Her breath catches, and she sighs. I want to taste that sigh. If I could kiss her, I’d know what she was thinking. I’d know what was in her heart just from the press of our lips.

“I miss you, Kenan,” she says, her voice breaking. “So bad.”

I clench the steering wheel and clamp my teeth together until my jaw aches. “I don’t want to do this anymore, Lotus. I think we can . . . Simone’s so much better. We have her diagnosis. She’s on the right meds. My mom is holding it down for me during the season.” A rough chuckle rumbles from my chest. “Mama’s even got Simone’s hair looking good.”

“That’s awesome,” Lotus says, a smile in her voice.

“I told my mom about you.”

A short pause. “You did? What’d you tell her?”

“That I’m in love with you.”

Her breath hitches again, so I must be doing something right.

“I told her I want to marry you one day.”

She didn’t let me say it the last time I saw her—that I wanted her to be my wife—but I say it now before she sees it coming, before she can stop me.

“You told her that?” Her voice wavers and squeaks sweetly at the end.

“Yeah, and you know what she asked me?”

“What?”

“When she could expect more grandkids. With only one, she claims to need a back-up.”
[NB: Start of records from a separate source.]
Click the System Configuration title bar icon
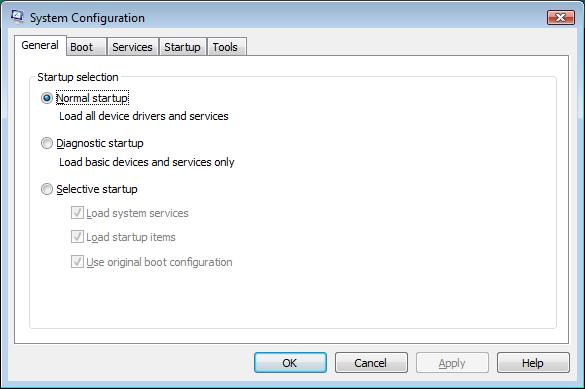 pyautogui.click(x=17, y=17)
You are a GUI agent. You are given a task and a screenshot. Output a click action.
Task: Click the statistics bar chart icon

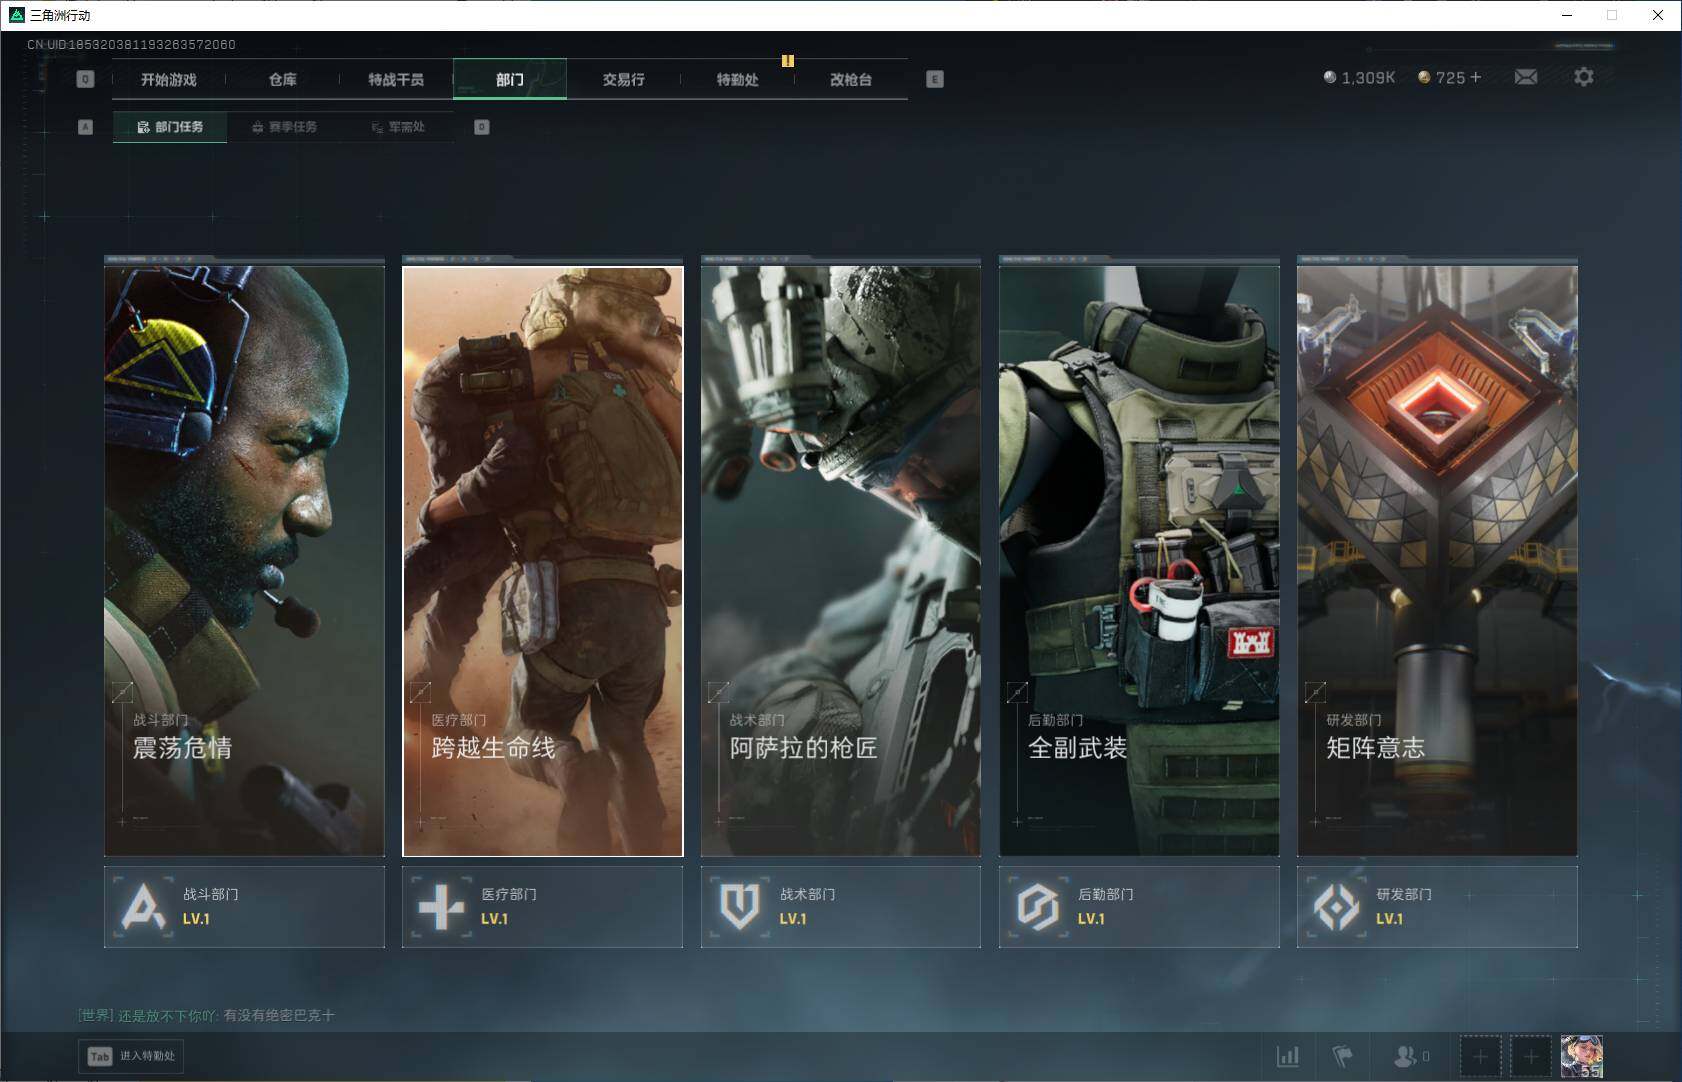1288,1056
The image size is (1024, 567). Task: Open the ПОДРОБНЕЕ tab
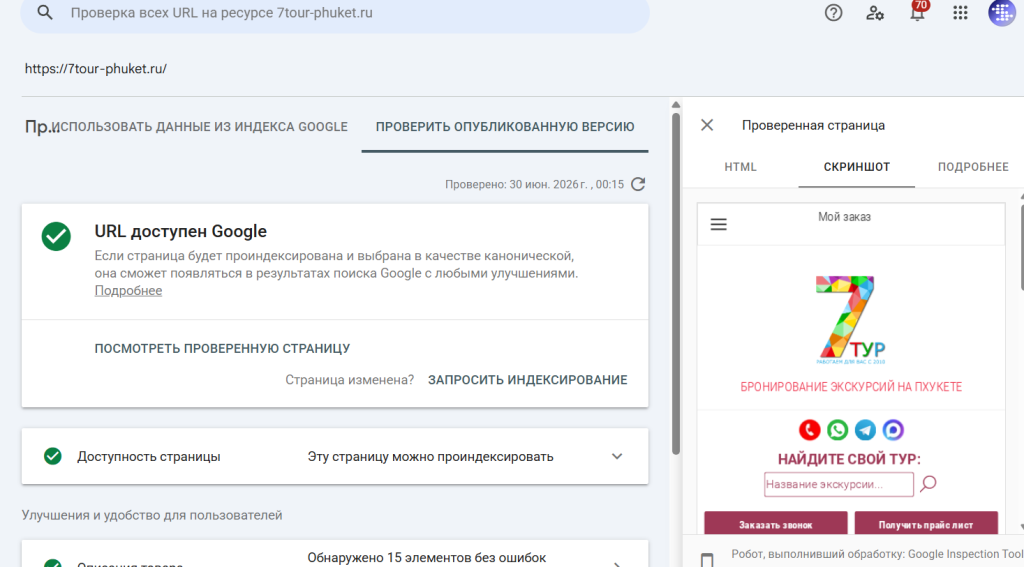coord(973,167)
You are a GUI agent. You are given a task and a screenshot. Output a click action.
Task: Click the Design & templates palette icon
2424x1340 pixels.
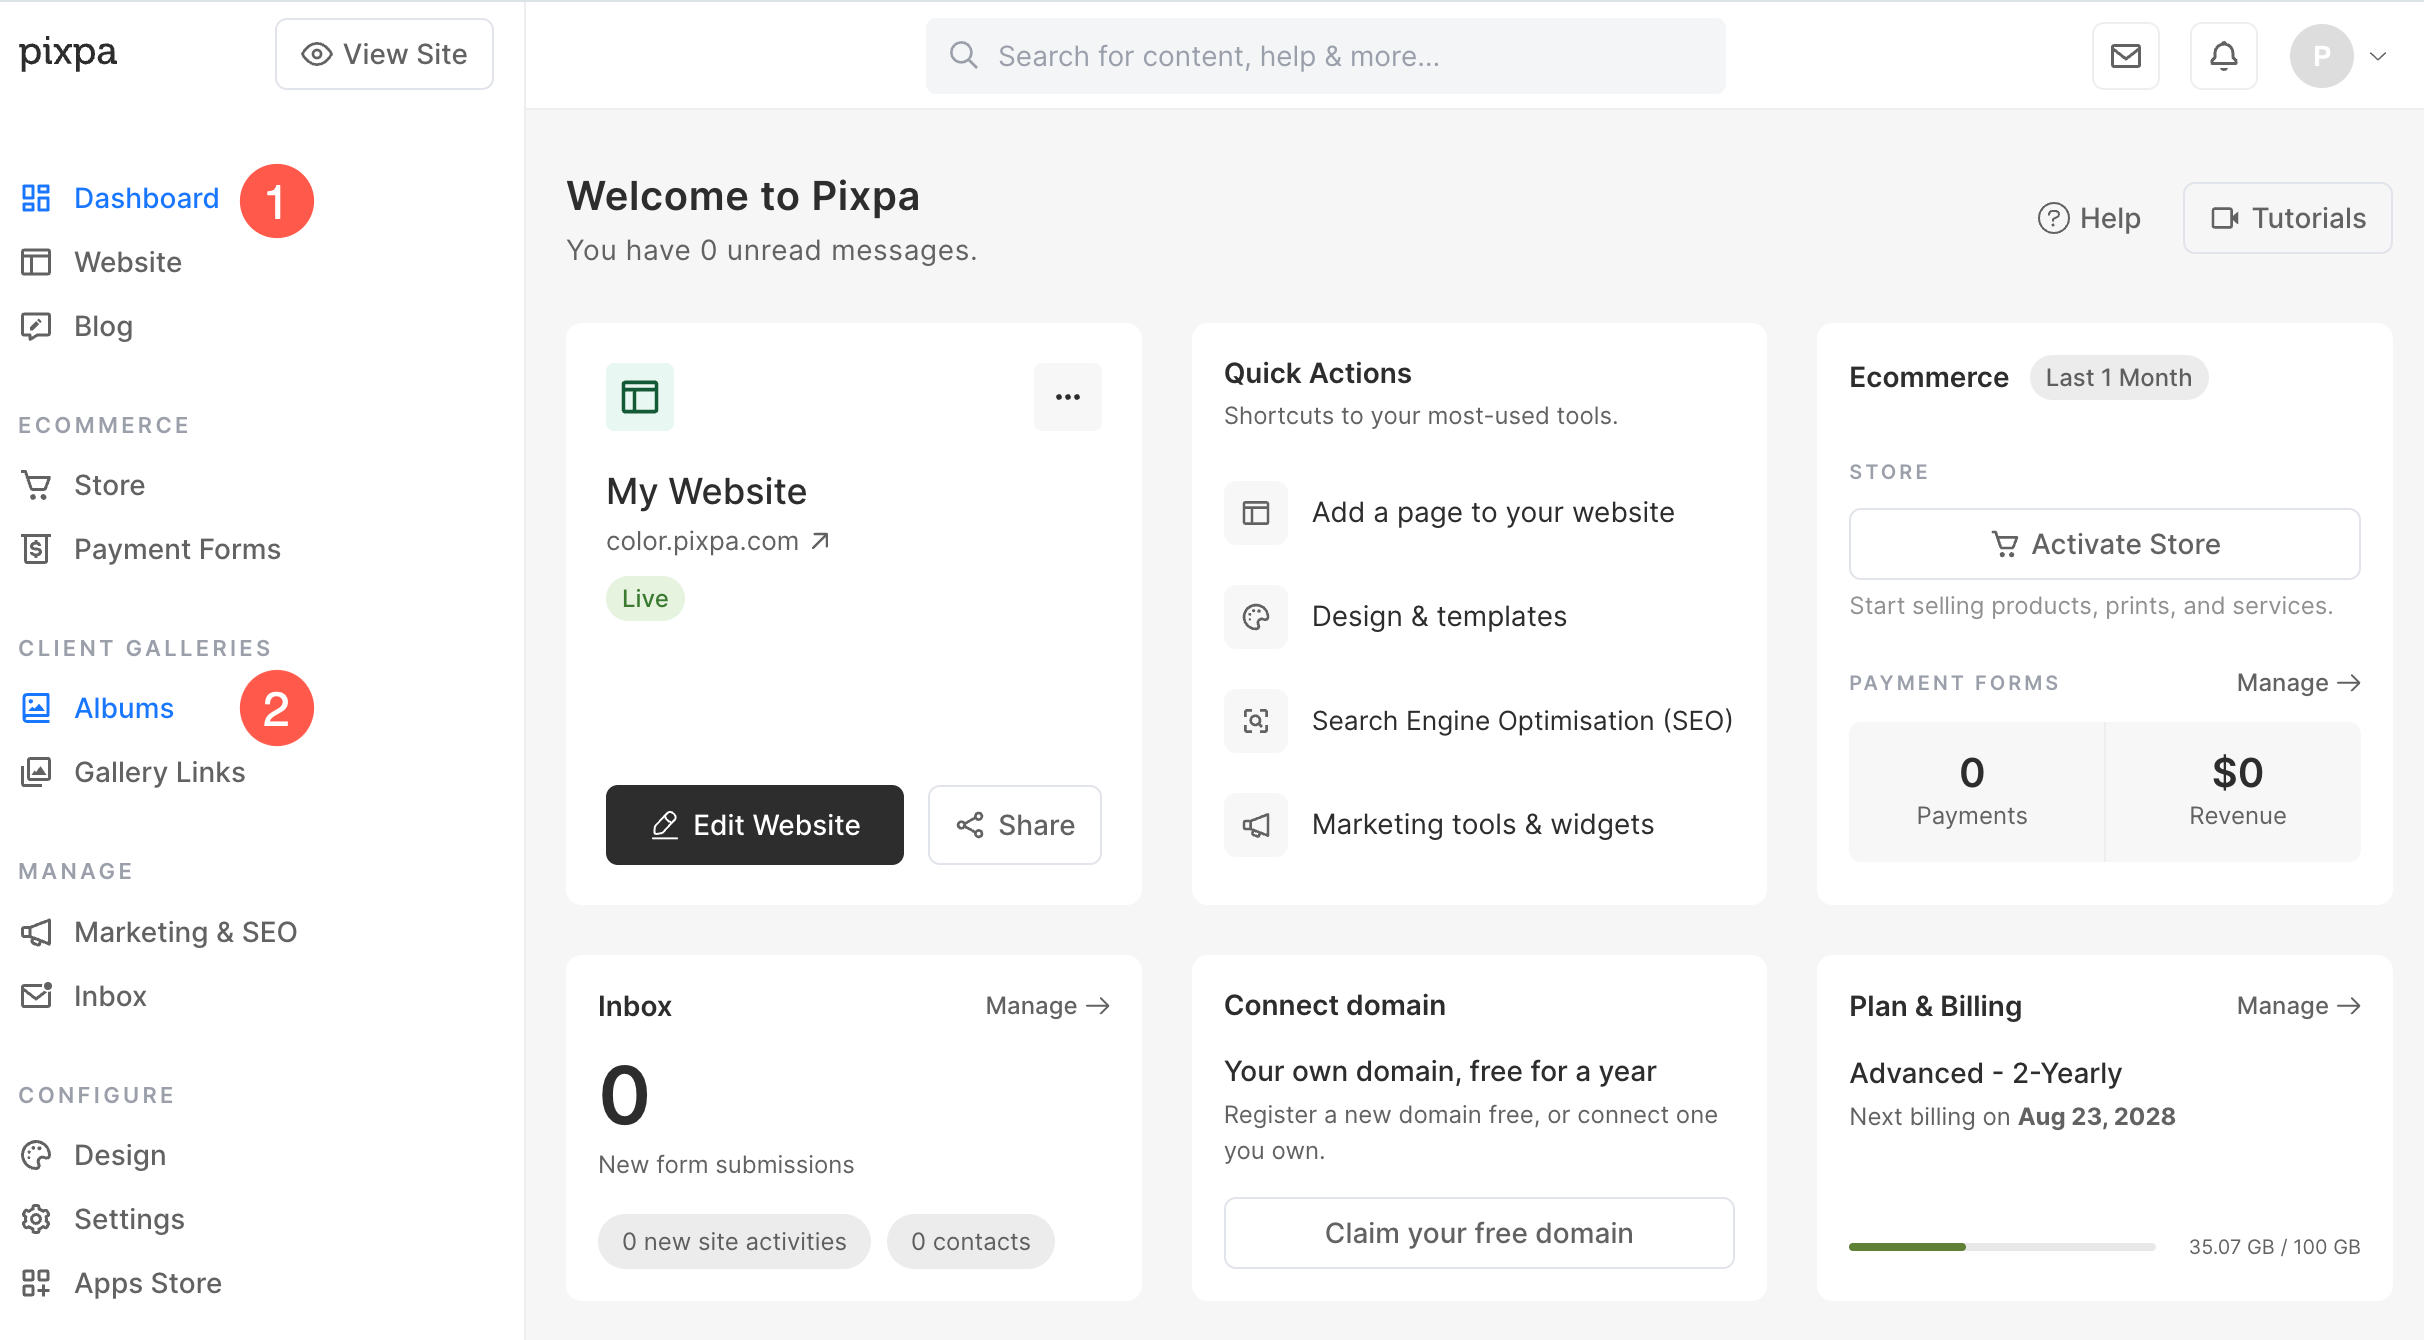point(1256,617)
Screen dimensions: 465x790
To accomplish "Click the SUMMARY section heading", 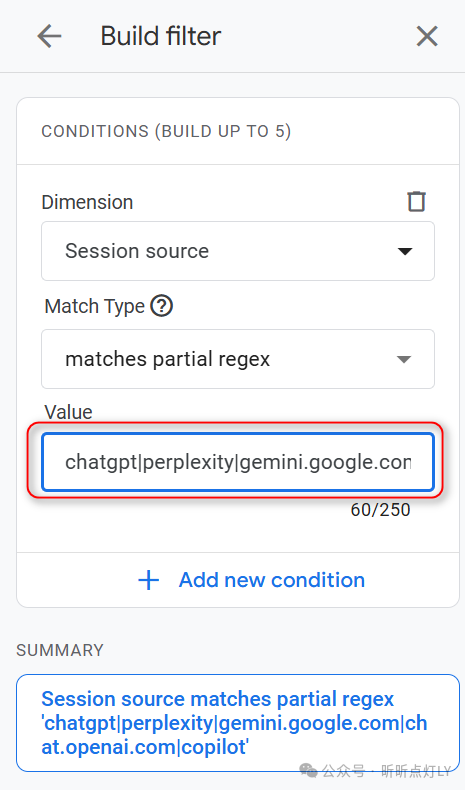I will [x=60, y=650].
Lotus’s laugh cracks open and a sob spills out. “I love you, Kenan Ross, and I will gladly marry you and have all the grandkids your mama can babysit when the time is right.”

When the time is right.

Right.

“What I’m saying is that the time is soon, Lotus.”

“Talk to Dr. Packer, and we’ll go from there. We don’t want to undo all the things we sacrificed already.”

“She thinks you’re amazing, by the way,” I tell her, an unstoppable grin on my face.

“Why?”

“Because she thinks you did the right thing,” I say, sobering. “In our case, she thinks it was best for Simone. All of it. Not everyone is that committed to putting their kids’ needs before their own.”

“But you were.”

“No, you were. I wouldn’t have done it if you hadn’t forced the issue.”

“Well, like I said, I know what it’s like to feel that everyone else is more important.”

Voices in the background break the spell this conversation has woven over me.

“My meeting’s starting,” she says. “I gotta go.”

“Yeah, me, too. I have to drive Simone to this dance camp thing.”

“Okay.” She pauses for a second before whispering, “I love you.”

“You have no idea,” I reply immediately. “But I’m going to show you real soon.”

“I like the sound of that.”

“So do I. Love you, Button.”

I’m on the proverbial cloud, feeling like some lovesick fool, but not really giving a damn.

My high crashes when my dashboard displays an incoming call from Bridget. We’ve been civil the few times we’ve spoken. With her in New York, there have been thankfully few visits to coordinate, and those happened while I was on the road. Dr. Packer believes the harmony between Bridget and me is just as much a stabilizing force as me waiting to be with Lotus or my mom moving in with us.

I answer the phone and brace myself for any drama she may have in store. “Bridge, hey,” I say, keeping my eyes on the road. “What’s up?”